## Task goal
Reproduce verbatim the portion of the stock exchange NER model description starting with "Description" and going on through "texts about companies.".

## Text excerpt
"""
Description
This is an NER model, aimed to detect Stock Exchanges / Stock Market names or abbreviations. It was trained with wikipedia texts about companies.
Predicted Entities
STOCK_EXCHANGE
, O
How to use
documenter = nlp.DocumentAssembler()\
.setInputCol("text")\
.setOutputCol("document")
sentencizer = nlp.SentenceDetector()\
.setInputCols(["document"])\
.setOutputCol("sentence")
tokenizer = nlp.Tokenizer()\
.setInputCols(["sentence"])\
.setOutputCol("token")
embeddings = nlp.BertEmbeddings.pretrained("bert_embeddings_sec_bert_base", "en") \
.setInputCols("sentence", "token") \
.setOutputCol("embeddings")\
.setMaxSentenceLength(512)
"""
## Data excerpt
"""
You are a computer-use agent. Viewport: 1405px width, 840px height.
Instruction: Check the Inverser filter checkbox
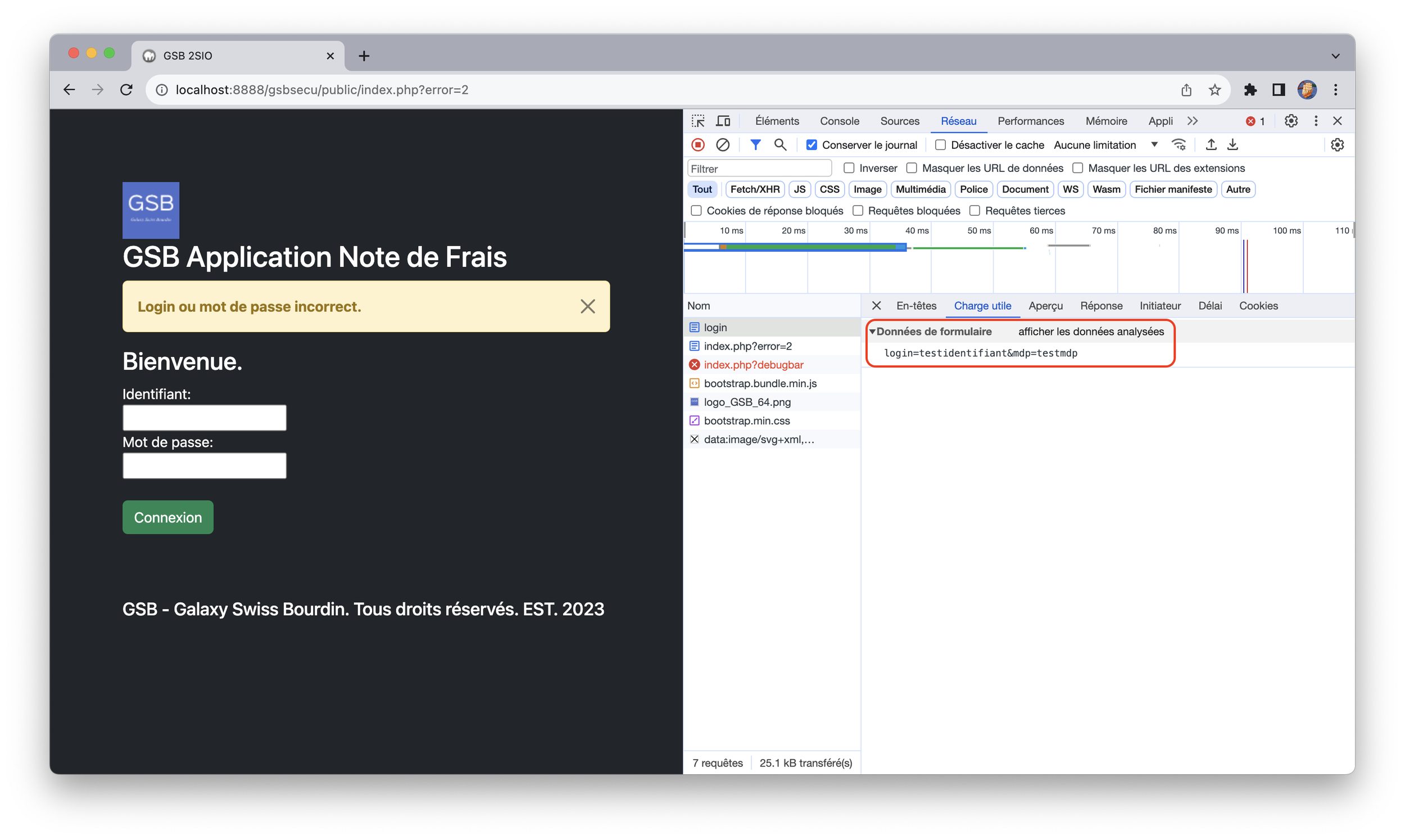[x=849, y=168]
"""
## Completed exercise
Description
This is an NER model, aimed to detect Stock Exchanges / Stock Market names or abbreviations. It was trained with wikipedia texts about companies.